Etiyopya ordusunun TPLF’ye karşı başlattığı savaşta ağır kayıplar vermesi nedeniyle Abiy yönetimi başta Somali sınırları içindeki birlikler olmak üzere Etiyopya’nın uzun yıllardır asker bulundurduğu noktalardan güçlerini çekerek başkente yakın bölgelere sevk etti. Bu savaşın geçtiğimiz yılın aralık ayından itibaren geniş oranda yavaşlaması orduya başkente görece daha yakın isyan hareketlerine odaklanma fırsatı doğurdu.
Konu ile alakalı olarak zikredilmesi gereken bir diğer nokta da Şebab’ın gerçekleştirdiği saldırıda yaşanan çatışmalarda federal Etiyopya Milli Savunma Gücü (ENDF) bünyesindeki askerler değil Somali Bölgesi yönetimine bağlı paramiliter unsurların yer aldığıdır.
Tigray’daki savaşın sonlarına yaklaşıldığı ve ENDF’in bir yandan gücünü tekrar toplamaya çalışırken bir yandan da Addis Ababa’ya yönelik daha acil güvenlik tehditleri ile baş etmek zorunda olduğu bugünlerde ATMIS bünyesinde Somali’de görev yapan Etiyopya askerlerinin kısa süre sonra çekilecek olması ve Etiyopya’nın doğu bölgelerindeki hareketlilik benzeri diğer bölgesel güvenlik zafiyetlerinin baş göstermesi nedeniyle bir fırsat yakalayan Şebab’ın bunu nasıl değerlendireceğini zaman gösterecektir.

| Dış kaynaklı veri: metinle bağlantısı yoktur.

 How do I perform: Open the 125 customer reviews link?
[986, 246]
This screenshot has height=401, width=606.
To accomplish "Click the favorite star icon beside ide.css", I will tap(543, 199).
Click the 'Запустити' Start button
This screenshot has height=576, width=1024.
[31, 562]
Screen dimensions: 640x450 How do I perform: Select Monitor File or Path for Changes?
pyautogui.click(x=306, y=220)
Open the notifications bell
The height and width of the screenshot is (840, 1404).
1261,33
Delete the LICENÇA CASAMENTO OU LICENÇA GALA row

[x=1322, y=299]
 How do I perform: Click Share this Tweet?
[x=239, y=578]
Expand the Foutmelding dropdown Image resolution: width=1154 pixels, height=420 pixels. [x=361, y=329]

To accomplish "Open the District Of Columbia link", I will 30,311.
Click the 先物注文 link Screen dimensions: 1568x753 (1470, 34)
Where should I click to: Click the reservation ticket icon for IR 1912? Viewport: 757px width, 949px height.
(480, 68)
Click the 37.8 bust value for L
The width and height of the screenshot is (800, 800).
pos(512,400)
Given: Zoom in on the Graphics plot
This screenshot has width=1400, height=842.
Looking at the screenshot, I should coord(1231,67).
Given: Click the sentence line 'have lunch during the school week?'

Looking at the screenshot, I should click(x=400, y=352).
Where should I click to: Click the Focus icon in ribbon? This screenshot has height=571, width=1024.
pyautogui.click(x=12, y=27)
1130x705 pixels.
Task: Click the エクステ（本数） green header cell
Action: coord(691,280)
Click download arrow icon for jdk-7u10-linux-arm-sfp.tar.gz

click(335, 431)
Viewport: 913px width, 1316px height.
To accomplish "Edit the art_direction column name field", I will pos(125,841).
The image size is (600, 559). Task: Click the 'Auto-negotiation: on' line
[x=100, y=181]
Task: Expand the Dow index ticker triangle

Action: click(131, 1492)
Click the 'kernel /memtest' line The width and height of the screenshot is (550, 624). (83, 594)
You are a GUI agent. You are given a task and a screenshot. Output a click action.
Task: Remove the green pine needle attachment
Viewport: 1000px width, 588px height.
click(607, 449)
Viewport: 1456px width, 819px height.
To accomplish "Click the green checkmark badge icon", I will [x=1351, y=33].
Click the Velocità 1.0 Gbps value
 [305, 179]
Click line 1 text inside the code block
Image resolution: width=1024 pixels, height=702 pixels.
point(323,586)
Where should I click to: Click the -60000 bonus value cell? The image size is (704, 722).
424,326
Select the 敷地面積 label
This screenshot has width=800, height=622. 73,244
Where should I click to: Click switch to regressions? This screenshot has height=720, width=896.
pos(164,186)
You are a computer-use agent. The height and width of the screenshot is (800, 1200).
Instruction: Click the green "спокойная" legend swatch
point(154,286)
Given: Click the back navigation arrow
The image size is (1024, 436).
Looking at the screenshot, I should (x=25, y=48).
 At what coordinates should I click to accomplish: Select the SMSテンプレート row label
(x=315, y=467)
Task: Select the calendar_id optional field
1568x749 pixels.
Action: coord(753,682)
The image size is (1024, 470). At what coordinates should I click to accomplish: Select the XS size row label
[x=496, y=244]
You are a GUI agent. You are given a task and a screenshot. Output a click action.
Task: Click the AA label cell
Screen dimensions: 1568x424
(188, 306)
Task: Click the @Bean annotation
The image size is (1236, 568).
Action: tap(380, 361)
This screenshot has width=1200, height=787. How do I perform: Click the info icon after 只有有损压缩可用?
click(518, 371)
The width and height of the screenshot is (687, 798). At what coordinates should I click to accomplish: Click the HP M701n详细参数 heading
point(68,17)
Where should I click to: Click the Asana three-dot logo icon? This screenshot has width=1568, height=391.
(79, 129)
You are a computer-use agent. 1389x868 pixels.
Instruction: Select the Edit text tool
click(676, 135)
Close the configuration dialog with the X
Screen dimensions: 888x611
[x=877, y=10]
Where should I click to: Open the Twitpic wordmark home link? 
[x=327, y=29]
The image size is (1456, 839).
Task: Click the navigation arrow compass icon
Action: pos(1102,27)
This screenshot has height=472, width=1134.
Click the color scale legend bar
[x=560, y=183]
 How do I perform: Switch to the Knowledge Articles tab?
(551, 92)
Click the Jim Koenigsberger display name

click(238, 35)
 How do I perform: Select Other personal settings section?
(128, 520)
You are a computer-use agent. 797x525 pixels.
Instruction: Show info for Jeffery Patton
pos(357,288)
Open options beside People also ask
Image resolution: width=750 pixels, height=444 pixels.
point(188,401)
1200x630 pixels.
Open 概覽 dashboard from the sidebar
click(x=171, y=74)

Şebab hareketinin Etiyopya’ya yönelik oluşturduğu asıl tehdit OLA ile arasındaki ilişki iddiaları değil tam olarak budur. Bu iki örgütü birbiri ile ilişkilendirme çabaları sadece Oromia’daki çatışmaların şiddetinin artmasına ve Şebab’ın Etiyopya sınırları içinde teşkil ettiği tehlikenin gerçek doğasının yanlış anlaşılmasına neden olmaktadır.
Son operasyonundan da anlaşılabileceği üzere Şebab’ın Etiyopya sınırları içinde saldırılar düzenlemek için milliyetçi kimliğe sahip ve cihat yanlısı olmayan bir diğer milis hareket ile ittifak etmeye ihtiyacı yoktur.
Etiyopya topraklarına yönelik bu son saldırı, uzmanlar ve siyasilere Şebab’ın sadece Somali veya Kenya’yı değil tüm Afrika Boynuzu bölgesinin güvenliğini tehdit ettiğini hatırlatmalıdır. Somali sınırları içinde konuşlu ATMIS ve diğer bölgesel kuvvetlerin çekilmesi bu tehdidi boyutunu bir kat daha arttıracaktır.